Falling U.S. equities and a rising dollar also weighed on crude futures and other industrial commodities denominated in the greenback.
Gasoline surged 3 percent on news of an extended outage on Colonial Pipeline's main gasoline line and in a key unit of BP's Whiting, Indiana refinery. The profit for turning crude into gasoline hit three-month highs and pump prices for the fuel rose as well.
U.S. West Texas Intermediate futures settled down 88 cents, or 2 percent, at $43.03 a barrel, after falling to $42.74, the lowest intraday level since Aug. 11. WTI slipped about 6.2 percent this week.
Benchmark Brent crude futures traded down 72 cents, or 1.6 percent, at $45.87 a barrel at 2:37 p.m. ET (1837 GMT). The contract earlier fell as low as $45.48 and is down nearly 5 percent on the week.
"Crude futures are taking on an increasingly bearish appearance," said Jim Ritterbusch of Chicago-based oil markets consultancy Ritterbusch & Associates. For WTI, "this can potentially expedite our expected trip south to the $39 area," he said.
Oil slumped after a source familiar with Iran's tanker loading schedules said the third-biggest OPEC producer raised crude exports to more than 2 million barrels per day (bpd) in August, nearing pre-sanctions levels.

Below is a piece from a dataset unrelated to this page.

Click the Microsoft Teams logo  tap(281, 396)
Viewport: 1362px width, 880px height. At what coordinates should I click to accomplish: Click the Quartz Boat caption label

Much of Iran's fresh output has found a home in Asia and Europe. India's daily oil imports from Iran rose to the highest in at least 15 years in August, according to trade sources and shipping data. Austria's OMV said it had taken delivery of an Iranian crude oil spot delivery in Italy, its first cargo from Iran since 2012.
Iran and OPEC kingpin Saudi Arabia have been raising exports despite the approaching Sept 26-28 meeting in Algeria, where the Organization of the Petroleum Exporting Countries and other major producers are to discuss an oil production freeze. Most market participants are skeptical a deal will be reached.
There are also signs of a return of output from Nigeria and Libya, two countries whose crude exports have been hampered by conflict and unrest.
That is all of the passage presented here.